Stefan and/or Doug,
Here's a followup to my Jan 3 diff. This time I added two hooks to the Fetcher, for URLFilter and also for a new interface, ContentFilter. These allow one to: - filter out URLs prior to fetching, and - filter out fetched content prior to writing to a segment
While the idea of ContentFilter is very useful, I have some doubts regarding the use of URLFilter during fetching. If you don't want to fetch some urls, then you should not put them in the fetchlist in the first place. In other words, I think this patch should be moved to the FetchListTool.java, between lines 508-509.
Also, in other places we use the factory pattern to get an instance of URLFilter, without using setters. Perhaps we should use the same pattern here as well?
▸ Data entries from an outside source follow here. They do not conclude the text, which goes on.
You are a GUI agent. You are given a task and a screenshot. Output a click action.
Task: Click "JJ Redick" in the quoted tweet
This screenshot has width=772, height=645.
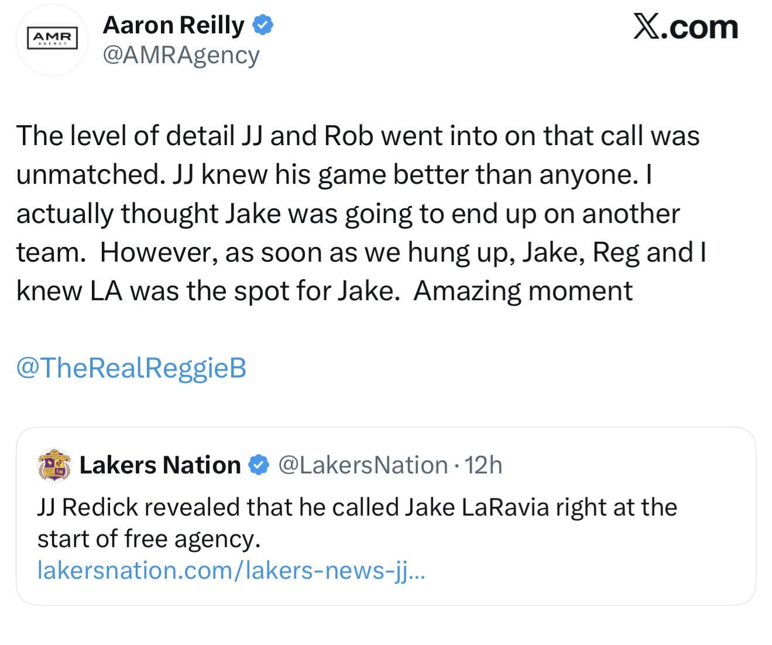click(x=87, y=507)
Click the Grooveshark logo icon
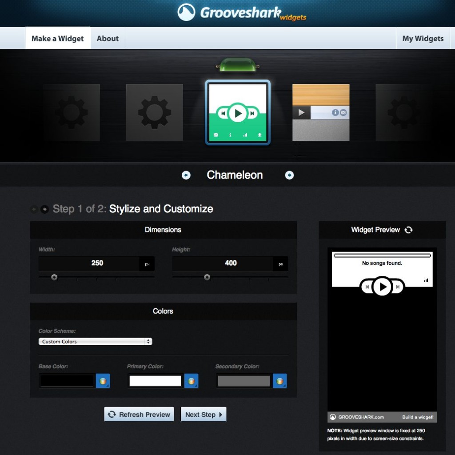 coord(187,12)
This should provide a lot of flexibility for people who don't want to index the entire web. The only drawback I see is that the interface is too simple to be leveraged from the command-line; you'd have to make your own custom CrawlTool and plug in filters at the appropriate point in the crawl cycle.
There is a middle-ground solution here, I think: you could implement a simple content filter, which filters e.g. based on a regex match of the content metadata. Regexes could be read from a text file. The filter could be then activated from the command-line with switch, pointing to the location of the regex file.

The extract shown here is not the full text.